The European Union has left Poland out of a 2050 climate neutrality agreement that will see carbon emissions reduced to zero by 2050.
The final set of summit conclusions agreed by EU leaders at a summit in Brussels said the bloc was committed to the 2050 target but that “one member state at this stage cannot commit to implement this objective as far as it is concerned, and the European Council will come back to this in June 2020.” The conclusions also acknowledged the need to respect the rights of EU member states to decide on their own energy mix.
Charles Michel, the new president of the European Council – who was chairing his first summit – said climate neutrality remained “the common goal” of the EU “but it is correct that for one member state at this stage it is not possible to commit to implement this objective.”
If the agreement had passed unanimously, Europe would have become the biggest economic bloc yet to set a goal of becoming carbon neutral by 2050.
Polish negotiators had reportedly pushed for a climate neutrality date of 2070 instead of 2050.
“A different starting point for Poland and most other countries should be taken into account when it comes to reducing CO2 emissions,” said the Polish prime minister, Mateusz Morawiecki.

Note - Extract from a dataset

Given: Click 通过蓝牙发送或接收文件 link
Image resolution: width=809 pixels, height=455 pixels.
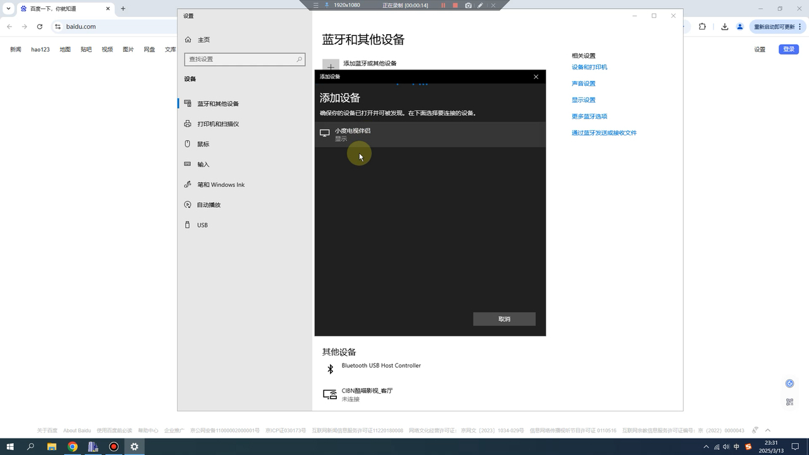Looking at the screenshot, I should pyautogui.click(x=604, y=133).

Poland relies on coal for almost 80 per cent of its electricity.
Ursula von der Leyen, the president of the European Commission, said the Brussels deal was enough for the commission to start rolling out climate legislative proposals for the bloc next year based on the 2050 goal.
“We acknowledge that the transition is a big one for Poland,” she said. “It needs more time to go through the details, but this will not change the timeframe for the commission.”
The Czech Republic and Hungary – which had also threatened to pull out of the climate agreement – eventually dropped their objections after winning a guarantee that nuclear energy would be recognised as a way for EU states to reduce greenhouse gas emissions.